As far as I’m concerned, Emma Thompson rules. In any role she undertakes, she is always so real and so very human; her lovely, middle-aged face a treasure trove of oh-so-subtle expressions that telegraph huge inner emotions. In “The Children Act” (still barely in theaters but available on Amazon Prime), all of her skills are put to excellent use in her role as Judge Fiona Maye, a perfect example of extremely private British stiff upper lip. It’s not an easy character to play; the judge must rule daily on thorny, often heartbreaking issues regarding children and families, which requires complete detachment. Some of this has seeped into her childless marriage, which is in trouble. Fiona seems to have no one to talk to; her couple of attempts, with a colleague and her clerk, are immediately shut down, and she’s so buttoned up we are left to wonder not if but when she will unravel.
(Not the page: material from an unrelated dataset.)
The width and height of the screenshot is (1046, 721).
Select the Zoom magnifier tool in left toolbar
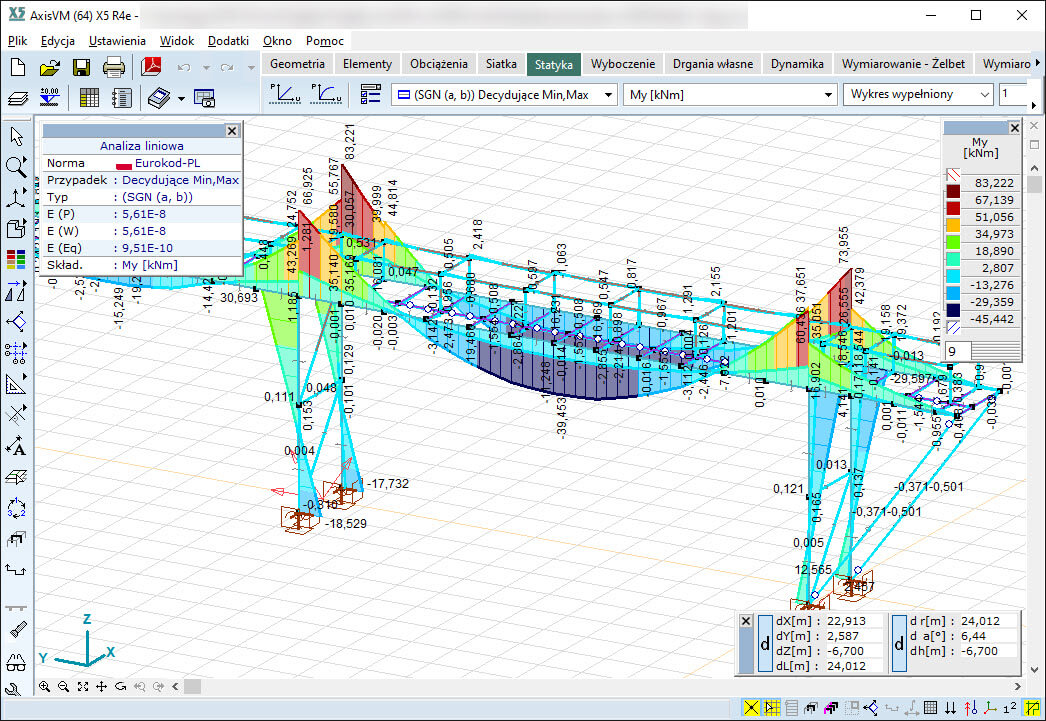(16, 166)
Based on a novel by Ian McEwan, the renowned author also penned the screenplay, which is very faithful to the book. It moves with deliberation and rich dialog, many silences, and thoroughly captures the surface charm and inner struggle for disengagement of Judge Maye. As the husband, Stanley Tucci, usually a fine actor, seems a bit out of place here as a man who can no longer tolerate her complete dedication to her job at the cost of intimacy; we’re not sure what to make of him, even though we understand his dilemma. Directed with understated care by Richard Eyre, “The Children Act” is Thompson’s film all the way, from how she carefully removes her heels the minute she gets home, to the way she chastises some of the claimants who appear before her, to her visit to a dying young man (Fionn Whitehead) whose religion forbids him to have blood transfusions, to her maternal longings, to her inevitable emotional reckoning with how she has lived her life. There are no easy answers or fixes here—this is Ian McEwan, after all—but then, life doesn’t have many of those, does it?